*** Begin section ***

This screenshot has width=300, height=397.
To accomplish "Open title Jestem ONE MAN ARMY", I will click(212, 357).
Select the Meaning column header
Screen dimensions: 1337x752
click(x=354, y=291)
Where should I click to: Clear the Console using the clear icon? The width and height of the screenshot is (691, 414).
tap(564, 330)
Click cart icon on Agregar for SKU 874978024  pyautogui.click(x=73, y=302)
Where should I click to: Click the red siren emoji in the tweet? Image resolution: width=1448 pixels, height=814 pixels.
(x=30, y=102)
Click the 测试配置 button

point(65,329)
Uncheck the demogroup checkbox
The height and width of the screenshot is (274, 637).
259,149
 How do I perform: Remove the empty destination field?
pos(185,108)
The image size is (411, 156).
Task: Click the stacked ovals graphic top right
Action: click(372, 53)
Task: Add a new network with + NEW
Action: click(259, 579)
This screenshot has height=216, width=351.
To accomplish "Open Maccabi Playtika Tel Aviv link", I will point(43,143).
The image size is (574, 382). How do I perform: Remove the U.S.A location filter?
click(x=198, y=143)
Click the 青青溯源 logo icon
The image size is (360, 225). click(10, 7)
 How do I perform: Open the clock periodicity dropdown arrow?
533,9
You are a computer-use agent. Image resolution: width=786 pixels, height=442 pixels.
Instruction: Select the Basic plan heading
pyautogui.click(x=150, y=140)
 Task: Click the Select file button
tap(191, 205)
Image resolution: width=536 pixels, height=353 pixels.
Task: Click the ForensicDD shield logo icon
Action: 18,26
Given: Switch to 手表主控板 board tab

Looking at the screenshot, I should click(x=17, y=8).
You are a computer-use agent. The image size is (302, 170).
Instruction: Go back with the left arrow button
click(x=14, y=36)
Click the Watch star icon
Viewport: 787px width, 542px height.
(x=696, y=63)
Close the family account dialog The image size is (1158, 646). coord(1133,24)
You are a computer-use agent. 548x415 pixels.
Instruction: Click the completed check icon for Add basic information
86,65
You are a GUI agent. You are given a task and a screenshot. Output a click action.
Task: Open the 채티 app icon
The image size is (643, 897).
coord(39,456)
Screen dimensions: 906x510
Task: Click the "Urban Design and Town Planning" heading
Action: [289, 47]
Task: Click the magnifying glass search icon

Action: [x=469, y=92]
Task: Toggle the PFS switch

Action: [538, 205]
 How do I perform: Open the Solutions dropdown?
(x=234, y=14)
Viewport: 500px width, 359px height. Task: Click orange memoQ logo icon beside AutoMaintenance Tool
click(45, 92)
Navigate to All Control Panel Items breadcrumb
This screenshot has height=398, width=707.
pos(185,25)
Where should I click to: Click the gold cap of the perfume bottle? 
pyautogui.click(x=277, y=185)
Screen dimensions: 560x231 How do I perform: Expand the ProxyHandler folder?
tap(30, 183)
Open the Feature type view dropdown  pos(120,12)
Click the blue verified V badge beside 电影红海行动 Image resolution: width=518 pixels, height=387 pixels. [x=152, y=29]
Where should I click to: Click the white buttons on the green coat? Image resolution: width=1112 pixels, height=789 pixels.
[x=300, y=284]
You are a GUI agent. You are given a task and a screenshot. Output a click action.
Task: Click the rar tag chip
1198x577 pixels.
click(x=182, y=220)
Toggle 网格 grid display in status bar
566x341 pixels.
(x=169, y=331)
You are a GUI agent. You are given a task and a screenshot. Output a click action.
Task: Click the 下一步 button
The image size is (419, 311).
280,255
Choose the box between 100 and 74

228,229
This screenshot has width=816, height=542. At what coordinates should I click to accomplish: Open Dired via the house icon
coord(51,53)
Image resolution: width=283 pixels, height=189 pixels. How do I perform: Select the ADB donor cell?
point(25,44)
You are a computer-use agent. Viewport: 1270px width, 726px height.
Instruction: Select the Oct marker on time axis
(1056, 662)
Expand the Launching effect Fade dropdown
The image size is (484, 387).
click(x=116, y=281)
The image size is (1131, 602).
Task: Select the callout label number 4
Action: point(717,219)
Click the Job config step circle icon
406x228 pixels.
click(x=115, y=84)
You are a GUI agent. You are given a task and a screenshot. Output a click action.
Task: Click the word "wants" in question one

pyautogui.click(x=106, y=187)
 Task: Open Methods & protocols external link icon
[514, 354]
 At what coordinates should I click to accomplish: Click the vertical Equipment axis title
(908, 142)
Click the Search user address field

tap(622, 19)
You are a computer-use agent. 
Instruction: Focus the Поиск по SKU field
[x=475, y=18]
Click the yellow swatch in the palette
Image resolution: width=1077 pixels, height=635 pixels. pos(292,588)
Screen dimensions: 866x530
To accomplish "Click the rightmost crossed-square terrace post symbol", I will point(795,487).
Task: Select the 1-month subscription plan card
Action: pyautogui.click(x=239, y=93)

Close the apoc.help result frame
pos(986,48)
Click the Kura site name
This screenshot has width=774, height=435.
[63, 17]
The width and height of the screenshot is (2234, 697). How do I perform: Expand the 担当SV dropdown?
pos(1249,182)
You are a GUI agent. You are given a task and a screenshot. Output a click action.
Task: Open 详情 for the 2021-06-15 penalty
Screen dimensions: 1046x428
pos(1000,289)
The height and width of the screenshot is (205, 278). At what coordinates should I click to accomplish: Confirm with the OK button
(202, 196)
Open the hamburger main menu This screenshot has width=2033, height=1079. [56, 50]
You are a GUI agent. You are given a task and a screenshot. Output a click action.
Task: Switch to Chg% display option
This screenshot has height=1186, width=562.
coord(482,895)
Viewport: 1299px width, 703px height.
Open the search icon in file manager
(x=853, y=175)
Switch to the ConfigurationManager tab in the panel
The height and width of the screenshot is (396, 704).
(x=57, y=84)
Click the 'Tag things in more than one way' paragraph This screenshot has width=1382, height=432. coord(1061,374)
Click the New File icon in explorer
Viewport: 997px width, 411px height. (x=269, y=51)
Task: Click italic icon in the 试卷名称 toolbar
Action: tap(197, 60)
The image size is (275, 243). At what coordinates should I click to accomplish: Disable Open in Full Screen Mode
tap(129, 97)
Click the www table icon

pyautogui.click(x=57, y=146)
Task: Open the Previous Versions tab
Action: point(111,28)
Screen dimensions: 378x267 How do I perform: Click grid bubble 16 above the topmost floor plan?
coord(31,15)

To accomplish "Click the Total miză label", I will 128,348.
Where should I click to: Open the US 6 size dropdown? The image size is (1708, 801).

*** End section ***

### ASSIGNMENT
Would you please give all of the entries above once more, exactly as they are?

### TASK ANSWER
This screenshot has width=300, height=397.
To accomplish "Open title Jestem ONE MAN ARMY", I will click(212, 357).
Select the Meaning column header
Screen dimensions: 1337x752
click(x=354, y=291)
Where should I click to: Clear the Console using the clear icon? The width and height of the screenshot is (691, 414).
tap(564, 330)
Click cart icon on Agregar for SKU 874978024  pyautogui.click(x=73, y=302)
Where should I click to: Click the red siren emoji in the tweet? Image resolution: width=1448 pixels, height=814 pixels.
(x=30, y=102)
Click the 测试配置 button

point(65,329)
Uncheck the demogroup checkbox
The height and width of the screenshot is (274, 637).
259,149
 How do I perform: Remove the empty destination field?
pos(185,108)
The image size is (411, 156).
Task: Click the stacked ovals graphic top right
Action: click(372, 53)
Task: Add a new network with + NEW
Action: click(259, 579)
This screenshot has height=216, width=351.
To accomplish "Open Maccabi Playtika Tel Aviv link", I will point(43,143).
The image size is (574, 382). How do I perform: Remove the U.S.A location filter?
click(x=198, y=143)
Click the 青青溯源 logo icon
The image size is (360, 225). click(10, 7)
 How do I perform: Open the clock periodicity dropdown arrow?
533,9
You are a computer-use agent. Image resolution: width=786 pixels, height=442 pixels.
Instruction: Select the Basic plan heading
pyautogui.click(x=150, y=140)
 Task: Click the Select file button
tap(191, 205)
Image resolution: width=536 pixels, height=353 pixels.
Task: Click the ForensicDD shield logo icon
Action: 18,26
Given: Switch to 手表主控板 board tab

Looking at the screenshot, I should click(x=17, y=8).
You are a computer-use agent. The image size is (302, 170).
Instruction: Go back with the left arrow button
click(x=14, y=36)
Click the Watch star icon
Viewport: 787px width, 542px height.
(x=696, y=63)
Close the family account dialog The image size is (1158, 646). coord(1133,24)
You are a computer-use agent. 548x415 pixels.
Instruction: Click the completed check icon for Add basic information
86,65
You are a GUI agent. You are given a task and a screenshot. Output a click action.
Task: Open the 채티 app icon
The image size is (643, 897).
coord(39,456)
Screen dimensions: 906x510
Task: Click the "Urban Design and Town Planning" heading
Action: [289, 47]
Task: Click the magnifying glass search icon

Action: [x=469, y=92]
Task: Toggle the PFS switch

Action: [538, 205]
 How do I perform: Open the Solutions dropdown?
(x=234, y=14)
Viewport: 500px width, 359px height. Task: Click orange memoQ logo icon beside AutoMaintenance Tool
click(45, 92)
Navigate to All Control Panel Items breadcrumb
This screenshot has height=398, width=707.
pos(185,25)
Where should I click to: Click the gold cap of the perfume bottle? 
pyautogui.click(x=277, y=185)
Screen dimensions: 560x231 How do I perform: Expand the ProxyHandler folder?
tap(30, 183)
Open the Feature type view dropdown  pos(120,12)
Click the blue verified V badge beside 电影红海行动 Image resolution: width=518 pixels, height=387 pixels. [x=152, y=29]
Where should I click to: Click the white buttons on the green coat? Image resolution: width=1112 pixels, height=789 pixels.
[x=300, y=284]
You are a GUI agent. You are given a task and a screenshot. Output a click action.
Task: Click the rar tag chip
1198x577 pixels.
click(x=182, y=220)
Toggle 网格 grid display in status bar
566x341 pixels.
(x=169, y=331)
You are a GUI agent. You are given a task and a screenshot. Output a click action.
Task: Click the 下一步 button
The image size is (419, 311).
280,255
Choose the box between 100 and 74

228,229
This screenshot has width=816, height=542. At what coordinates should I click to accomplish: Open Dired via the house icon
coord(51,53)
Image resolution: width=283 pixels, height=189 pixels. How do I perform: Select the ADB donor cell?
point(25,44)
You are a computer-use agent. Viewport: 1270px width, 726px height.
Instruction: Select the Oct marker on time axis
(1056, 662)
Expand the Launching effect Fade dropdown
The image size is (484, 387).
click(x=116, y=281)
The image size is (1131, 602).
Task: Select the callout label number 4
Action: point(717,219)
Click the Job config step circle icon
406x228 pixels.
click(x=115, y=84)
You are a GUI agent. You are given a task and a screenshot. Output a click action.
Task: Click the word "wants" in question one

pyautogui.click(x=106, y=187)
 Task: Open Methods & protocols external link icon
[514, 354]
 At what coordinates should I click to accomplish: Click the vertical Equipment axis title
(908, 142)
Click the Search user address field

tap(622, 19)
You are a computer-use agent. 
Instruction: Focus the Поиск по SKU field
[x=475, y=18]
Click the yellow swatch in the palette
Image resolution: width=1077 pixels, height=635 pixels. pos(292,588)
Screen dimensions: 866x530
To accomplish "Click the rightmost crossed-square terrace post symbol", I will point(795,487).
Task: Select the 1-month subscription plan card
Action: pyautogui.click(x=239, y=93)

Close the apoc.help result frame
pos(986,48)
Click the Kura site name
This screenshot has width=774, height=435.
[63, 17]
The width and height of the screenshot is (2234, 697). How do I perform: Expand the 担当SV dropdown?
pos(1249,182)
You are a GUI agent. You are given a task and a screenshot. Output a click action.
Task: Open 详情 for the 2021-06-15 penalty
Screen dimensions: 1046x428
pos(1000,289)
The height and width of the screenshot is (205, 278). At what coordinates should I click to accomplish: Confirm with the OK button
(202, 196)
Open the hamburger main menu This screenshot has width=2033, height=1079. [56, 50]
You are a GUI agent. You are given a task and a screenshot. Output a click action.
Task: Switch to Chg% display option
This screenshot has height=1186, width=562.
coord(482,895)
Viewport: 1299px width, 703px height.
Open the search icon in file manager
(x=853, y=175)
Switch to the ConfigurationManager tab in the panel
The height and width of the screenshot is (396, 704).
(x=57, y=84)
Click the 'Tag things in more than one way' paragraph This screenshot has width=1382, height=432. coord(1061,374)
Click the New File icon in explorer
Viewport: 997px width, 411px height. (x=269, y=51)
Task: Click italic icon in the 试卷名称 toolbar
Action: tap(197, 60)
The image size is (275, 243). At what coordinates should I click to accomplish: Disable Open in Full Screen Mode
tap(129, 97)
Click the www table icon

pyautogui.click(x=57, y=146)
Task: Open the Previous Versions tab
Action: point(111,28)
Screen dimensions: 378x267 How do I perform: Click grid bubble 16 above the topmost floor plan?
coord(31,15)

To accomplish "Click the Total miză label", I will 128,348.
Where should I click to: Open the US 6 size dropdown? The image size is (1708, 801).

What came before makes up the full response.